Competing with the people for her attention scrolled a never-ending row of shops, and she often paused to glance in at the vendors. Clothing stores made her wish, briefly, for something a little looser than her stretchsuit. Other stores sold jewelry, still others appliances and commodities, real estate and personal recreational vehicles. A place selling personal tech almost pulled her inside with its data tablet display, and it was only with effort that she set on her course again.

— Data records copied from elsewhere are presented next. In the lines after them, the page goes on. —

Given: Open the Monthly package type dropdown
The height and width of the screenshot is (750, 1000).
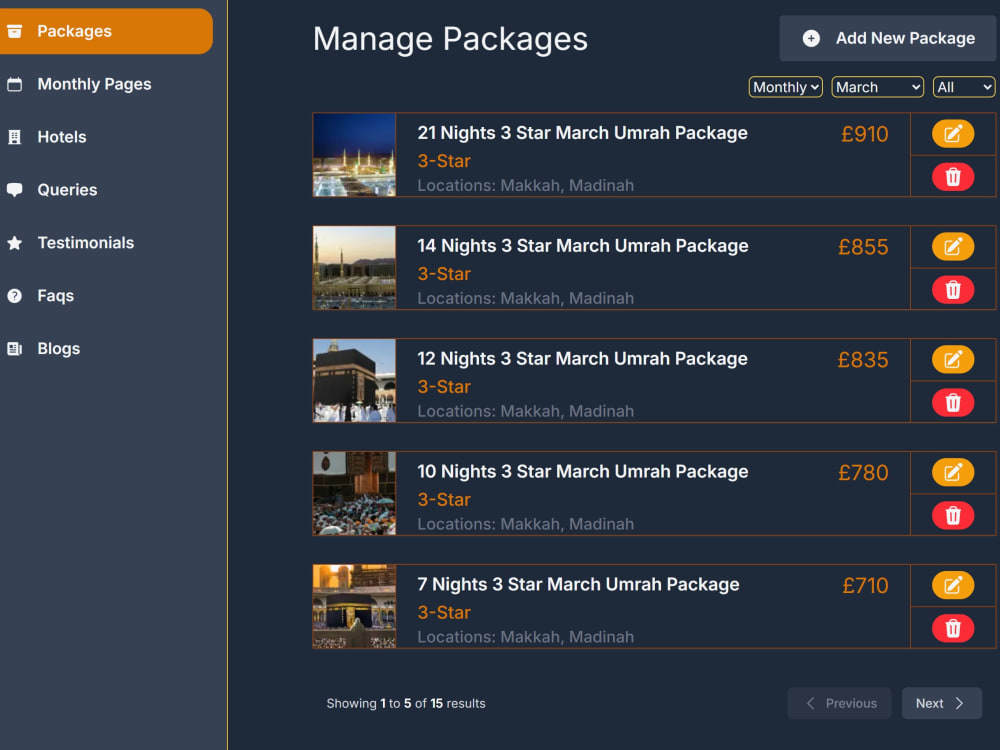Looking at the screenshot, I should point(785,87).
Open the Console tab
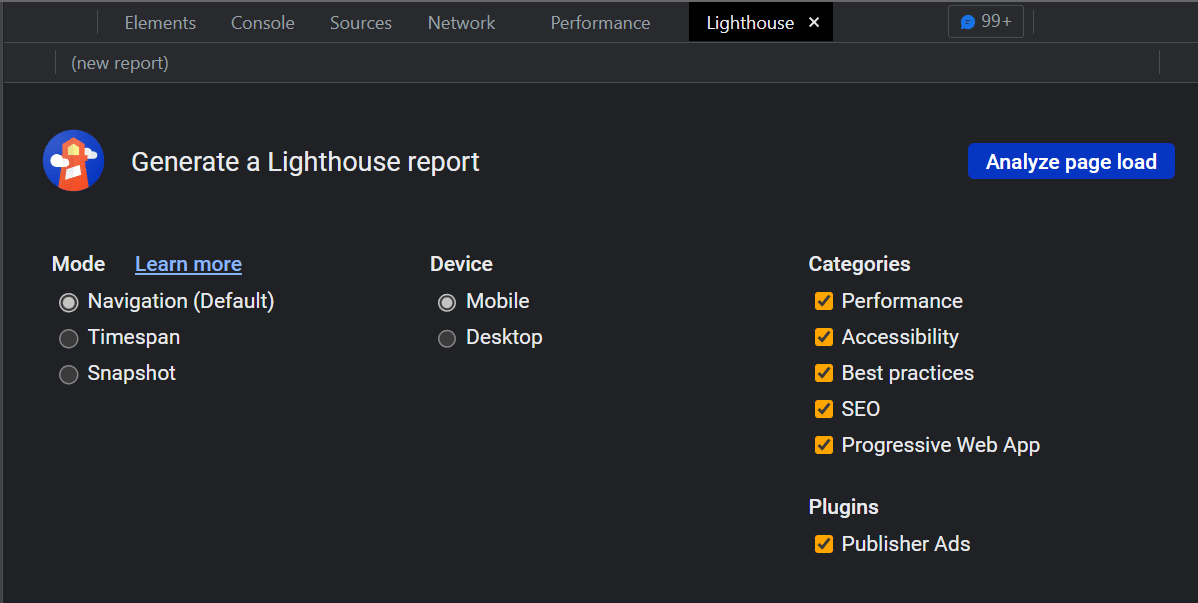This screenshot has width=1198, height=603. click(x=262, y=22)
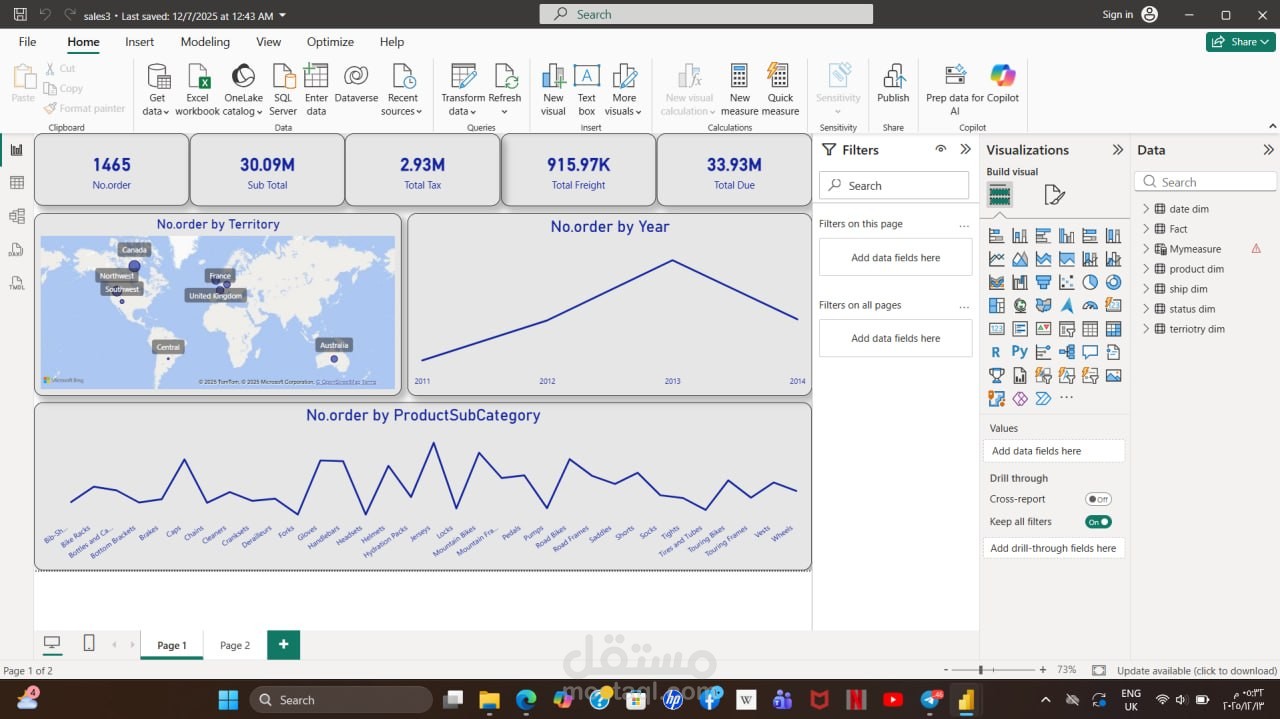Switch to mobile layout view
The height and width of the screenshot is (719, 1280).
tap(89, 644)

It was too rich a banquet for one morning. Alysha drank her fill and felt heady, but a steady tugging drew her away from the sights and sounds and scents. She jogged steadily down the walk until the tall buildings faded away, replaced by low scrolling gates and entrances to housing developments. The breeze fell more easily through the crannies of the city here, and it threaded fingers through her dark hair, pulling it astray. Alysha drew long breaths as she continued, straining her eyes for any sight of her destination.
She found it ten minutes later: a clearing at the end of the walk, and then a large gated complex behind which rolling melds and towering trees broke from the cityscape and recalled the roots of nature. A collection of low-lying buildings occupied the northernmost edge of the estate; as she drew nearer she
saw a regal house rising against the fringe of the southern side. As she approached, she saw two guards, dark Hinichi with stern expressions, tails rigid despite the wind. Behind them on three tall poles, the Academe flew the Alliance flag, the Fleet’s, and Fleet Academe’s.
Alysha strode to the gates and stopped, uncertain. The guards looked more like statues than people until one of them broke and asked, “Good morning. How may we serve?”
“I’m looking for the application office,” Alysha said, ears pointing forward and shoulders back.
“That’s inside and directly to the right.”
Alysha glanced past the guard. “In the guard tower?” she asked.
“Just so.” She thought she detected humor and smiled in reply, then walked past the guard and onto the threshold of the Academe. She was so near her hair stood on end. Eagerly, the Karaka’An stepped into the guard tower, a squat round structure of stone that stood only a story and a half high.
Sunlight flooded the interior of the tower from a window in the northeast. A long desk ran half the circumference of the tower, and several people worked behind it. Alysha approached one of them.
“Good morning. How may we help you?”
“I’d like to apply,” Alysha answered.
She received a warm smile in reply. The Seersan waved her to a seat and said, “You’ll have to fill out this application here. How will you be paying, monthly, biannually, or annually?”
Alysha froze. “I forgot. . . . I need to apply for a scholarship.”
Though the other operators continued working, she was certain that silence reigned within the tower office. The Seersan said, “I’m sorry, but all scholarships have been handed out for this academic year. You’ll have to wait until this time next year to apply.”